The high-level features automatically extracted by deep CNNs are influential and representative enough to deal with the more challenging situation, such as the high similarity between different tea qualities [10, 29]. However, CNN-based deep learning models have a large number of parameters. For example, the classical residual neural network structure ResNet 50 [30] has more than 25 million parameters. The large number of parameters requires massive data for training to prevent over-fitting. The task of tea quality identification requires researchers to collect images themselves to construct the dataset. Collecting and labeling a large number of images is undoubtedly very expensive and difficult. Hence, the current obstacle to deep learning in tea quality identification is mainly the contradiction between the massive amount of data required for deep learning and manual data collection for tea quality identification. One possible solution is using transfer learning to learn general knowledge and reduce the amount of learning [31]. By combining the transfer learning strategy with the deep learning model, the transferability of deep learning is brought into play.

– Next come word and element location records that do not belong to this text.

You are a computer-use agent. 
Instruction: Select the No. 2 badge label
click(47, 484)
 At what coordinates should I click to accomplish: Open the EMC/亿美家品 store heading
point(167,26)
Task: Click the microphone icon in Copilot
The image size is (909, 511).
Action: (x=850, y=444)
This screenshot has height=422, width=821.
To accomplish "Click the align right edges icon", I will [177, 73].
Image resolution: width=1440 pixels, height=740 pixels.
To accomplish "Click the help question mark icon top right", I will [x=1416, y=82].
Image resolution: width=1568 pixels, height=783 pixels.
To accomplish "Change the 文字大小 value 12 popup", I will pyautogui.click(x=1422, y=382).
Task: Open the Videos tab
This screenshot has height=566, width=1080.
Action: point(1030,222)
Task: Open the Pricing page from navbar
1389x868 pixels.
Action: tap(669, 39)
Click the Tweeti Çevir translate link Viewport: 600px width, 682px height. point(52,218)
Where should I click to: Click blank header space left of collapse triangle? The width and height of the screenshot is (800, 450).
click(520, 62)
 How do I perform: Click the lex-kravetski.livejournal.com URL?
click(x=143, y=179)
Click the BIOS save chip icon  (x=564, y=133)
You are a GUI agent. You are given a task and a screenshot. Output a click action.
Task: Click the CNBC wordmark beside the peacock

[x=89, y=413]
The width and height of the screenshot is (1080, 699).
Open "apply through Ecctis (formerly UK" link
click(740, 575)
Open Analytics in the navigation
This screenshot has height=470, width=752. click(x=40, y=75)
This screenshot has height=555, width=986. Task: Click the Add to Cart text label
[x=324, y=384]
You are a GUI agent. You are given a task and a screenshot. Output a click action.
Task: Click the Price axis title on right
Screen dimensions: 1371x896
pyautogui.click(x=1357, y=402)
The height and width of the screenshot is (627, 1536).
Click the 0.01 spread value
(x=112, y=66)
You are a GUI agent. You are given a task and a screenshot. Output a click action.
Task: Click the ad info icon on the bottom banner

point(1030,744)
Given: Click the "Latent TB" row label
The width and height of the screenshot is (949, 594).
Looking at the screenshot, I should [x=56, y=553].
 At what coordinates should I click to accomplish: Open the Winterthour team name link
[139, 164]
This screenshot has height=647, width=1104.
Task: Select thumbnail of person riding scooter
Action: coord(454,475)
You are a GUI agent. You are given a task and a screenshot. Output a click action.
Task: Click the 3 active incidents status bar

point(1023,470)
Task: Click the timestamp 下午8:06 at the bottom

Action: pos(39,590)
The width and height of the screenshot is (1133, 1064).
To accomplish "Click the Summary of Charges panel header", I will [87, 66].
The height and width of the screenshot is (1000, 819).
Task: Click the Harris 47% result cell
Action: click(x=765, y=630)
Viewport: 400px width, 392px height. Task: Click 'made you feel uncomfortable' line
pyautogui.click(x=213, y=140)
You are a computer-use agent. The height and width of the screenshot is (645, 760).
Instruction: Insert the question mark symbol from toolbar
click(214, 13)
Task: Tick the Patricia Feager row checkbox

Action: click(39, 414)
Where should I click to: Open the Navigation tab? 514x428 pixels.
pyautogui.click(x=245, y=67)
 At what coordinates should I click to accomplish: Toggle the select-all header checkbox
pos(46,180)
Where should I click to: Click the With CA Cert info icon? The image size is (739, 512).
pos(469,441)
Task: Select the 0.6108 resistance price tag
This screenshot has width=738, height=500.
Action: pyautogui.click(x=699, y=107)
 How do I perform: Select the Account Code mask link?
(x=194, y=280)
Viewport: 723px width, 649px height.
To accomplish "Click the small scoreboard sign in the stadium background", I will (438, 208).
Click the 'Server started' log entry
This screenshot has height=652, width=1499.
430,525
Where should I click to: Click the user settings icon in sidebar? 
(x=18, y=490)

Transfer learning overview

Pan and Yang [16] give a classical definition of transfer learning: Given a source domain \(D_{S}\) and learning task \(T_{S}\) and a target domain \(D_{T}\) and learning task \(T_{T}\), transfer learning aims to help improve the learning of the target predictive function \(f_{T} (.)\) in \(D_{T}\) using the knowledge in \(D_{S}\) and \(T_{S}\), where \(D_{S} \ne D_{T}\), or \(T_{S} \ne T_{T}\). Pan and Yang also divide transfer learning approaches into four categories according to principles: instance-based transfer, feature-based transfer, parameter/model-based transfer, and relation-based transfer. The instance-based transfer learning approach relies on reweighting some labeled data from the source domain for use in the target domain, which is very intuitive, concise, and highly interpretable in theory. Much research work focuses on estimating the distribution ratio of the source domain and the target domain and using it as the weight of the samples [32,33,34,35,36].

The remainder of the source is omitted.